Anatomy textbooks provide one rendition of the spine but cannot ascertain interindividual variability. Cerebrospinal fluid is needed to transport nutrients to the cauda equina roots and toxic metabolites from the roots (Figure 1). An individual born with short pedicles will inevitably have a small thecal sac and may develop prestenosis (Figure 2). Stenosis typically occurs not at the bony ring but at the mobile portion of the segment (disc and joints). A dynamic component causes extension of the spine and narrowing of the canal. When the spine is extended, the canal becomes narrower through buckling of the ligamentum flavum, thecal sac, and roots. When one stoops forward, the spine straightens out and buckling is alleviated.

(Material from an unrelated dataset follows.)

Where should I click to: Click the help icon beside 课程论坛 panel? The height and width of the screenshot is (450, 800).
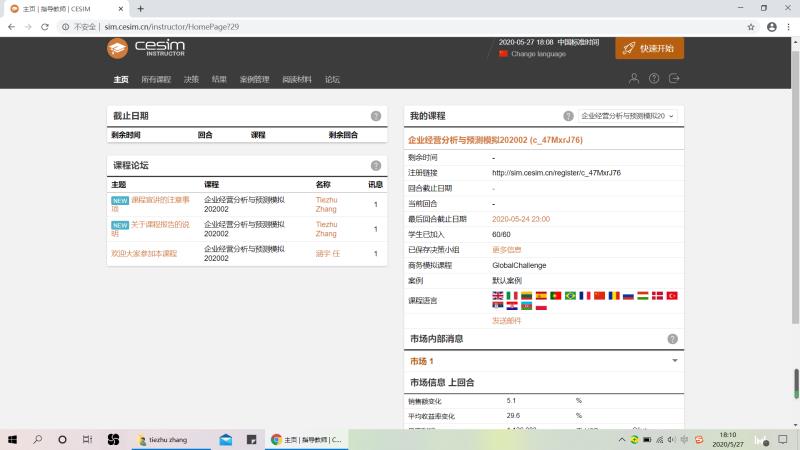pyautogui.click(x=376, y=166)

Two-level degeneration of the disc is characterized by low disc height and disc bulging (Figure 3). Blood is pumped into the compartment, but venous blood can no longer drain. Accumulating metabolic waste products lead to the type of compartment syndrome that is alleviated when you bend forward or sit down. Recognition of this event is important for surgeons who wish to treat stenosis at early stages. The continuum of spinal stenosis starts with congestion/stasis and progresses to obstruction of the arteries and structural changes. Only at the final stage does neurocompression occur. “Neurogenic claudication” was first described by Henk Verbiest, who established the relationship between lumbar spondylosis and neurogenic signs and symptoms in the legs. As a result of his work, most spinal surgeons now point to neurogenic claudication as spinal stenosis.2
Late stages of hypertrophy and degenerative stenosis are painful. Liberating the root, especially the ganglion, renders it more mobile. Many surgeons successfully work from the contralateral side in an orthograde fashion to follow the root out of the canal. Typically, the vertebrae, not the bodies, are collapsing. One should consider the stabilizing qualities of posterior elements before performing surgery to achieve stabilization.
1. Pfirrmann CWA, Metzdorf A, Zanetti M, et al. Magnetic resonance classification of lumbar intervertebral disc degeneration. Spine (Phila Pa 1976)
2. Babhulkar S, Pawar S. Ramani PS. Clinical presentation of lumbar disc herniation. Jaypee Brothers Medical Publishers, Textbook of Surgical Management of Lumbar Disc Herniation
. Daryaganj, New Delhi, India: 2013.